Lossy Data Compression By Adaptive Mesh Coarsening
N. Böing, J. Holke, C. Hergl, L. Spataro, G. Gassner, A. Basermann
TL;DR
This work introduces an AMR-based lossy compression framework for geospatial data that enforces explicit absolute and relative error bounds through adaptive coarsening on a forest of refinement trees indexed by space-filling curves. The method supports region-specific and nested error domains, accommodates multivariate data in One for All or One for One modes, and yields parallelizable compression suitable for large-scale Earth System Modelling datasets. Empirical results on ERA5 data show competitive performance relative to SZ, ZFP, and ISABELA, particularly for moderate-to-large error allowances, with additional gains possible when data packing is used. The approach emphasizes compatibility with existing AMR workflows, domains of interest exclusion, and the potential to combine with additional lossless/lossy stages for further gains, implemented in the open-source cmc tool.
Abstract
Today's scientific simulations, for example in the high-performance exascale sector, produce huge amounts of data. Due to limited I/O bandwidth and available storage space, there is the necessity to reduce scientific data of high performance computing applications. Error-bounded lossy compression has been proven to be an effective approach tackling the trade-off between accuracy and storage space.
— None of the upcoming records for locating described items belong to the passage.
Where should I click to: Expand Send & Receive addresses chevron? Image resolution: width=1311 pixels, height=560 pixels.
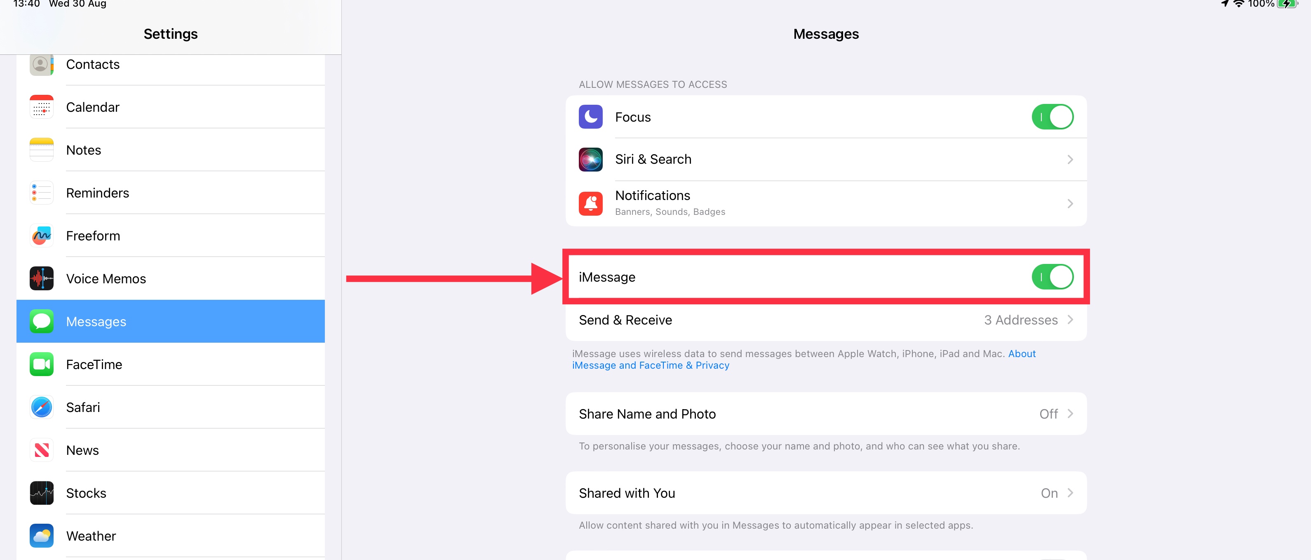point(1070,320)
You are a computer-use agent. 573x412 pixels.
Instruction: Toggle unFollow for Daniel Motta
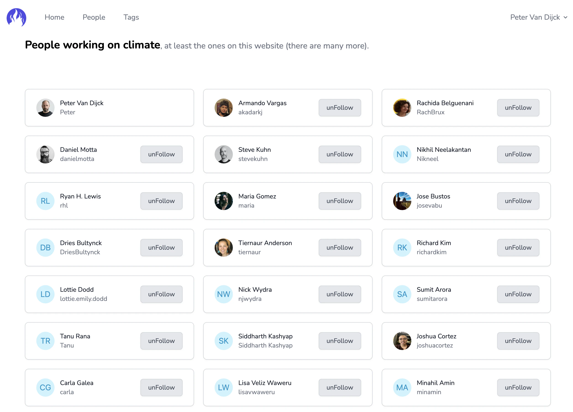pyautogui.click(x=161, y=154)
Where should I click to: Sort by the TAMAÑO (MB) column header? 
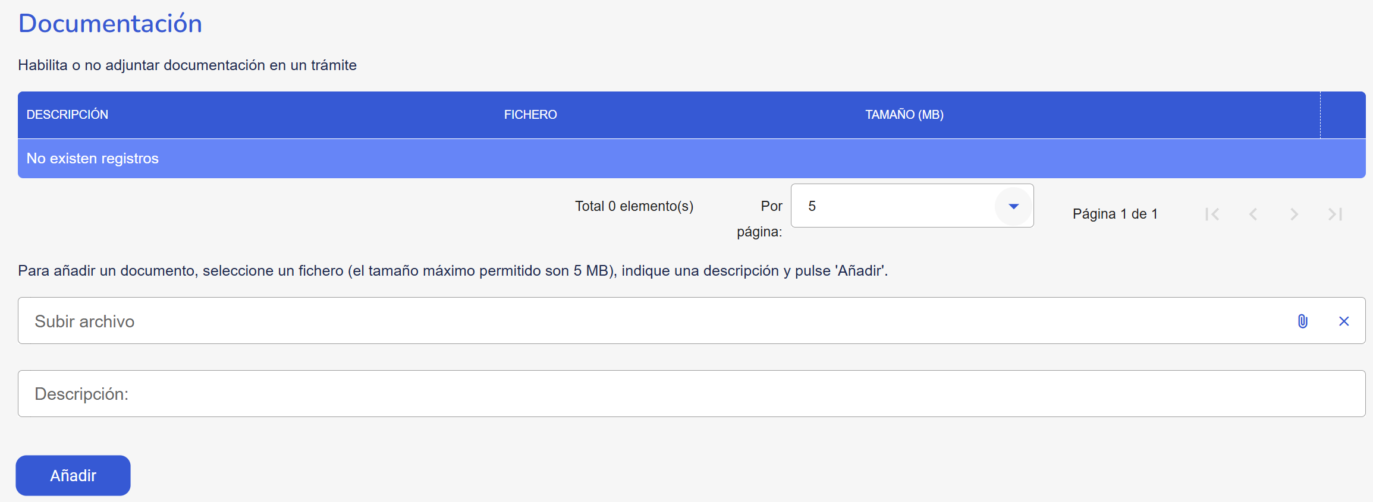904,115
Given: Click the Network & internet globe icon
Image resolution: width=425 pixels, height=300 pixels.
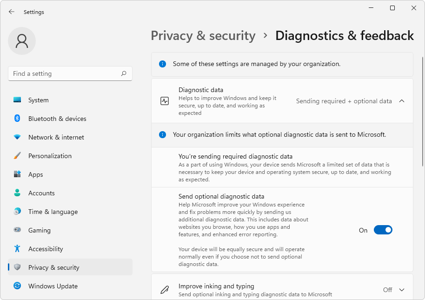Looking at the screenshot, I should pos(18,137).
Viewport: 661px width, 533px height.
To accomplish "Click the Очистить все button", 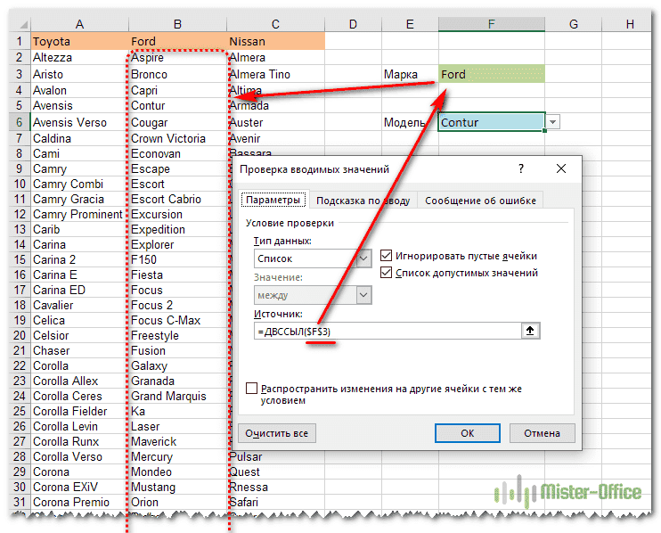I will (278, 433).
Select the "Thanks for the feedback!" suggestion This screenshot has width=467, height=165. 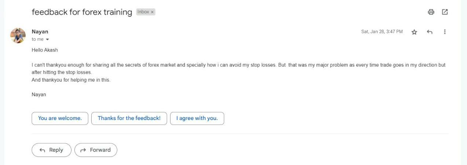[129, 118]
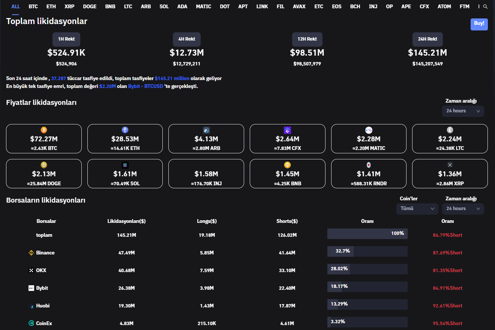Viewport: 495px width, 330px height.
Task: Click the OKX exchange logo in table
Action: tap(32, 271)
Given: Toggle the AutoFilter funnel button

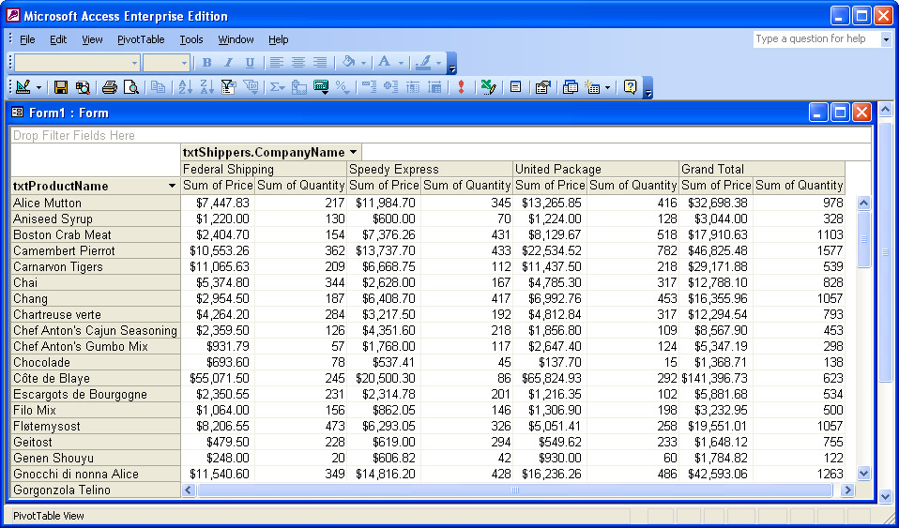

Within this work, we are exploring and discussing error-bounded lossy compression solely based on adaptive mesh refinement techniques. This compression technique is not only easily integrated into existing adaptive mesh refinement applications but also suits as a general lossy compression approach for arbitrary data in form of multi-dimensional arrays, irrespective of the data type. Moreover, these techniques permit the exclusion of regions of interest and even allows for nested error domains during the compression. The described data compression technique is presented exemplary on ERA5 data.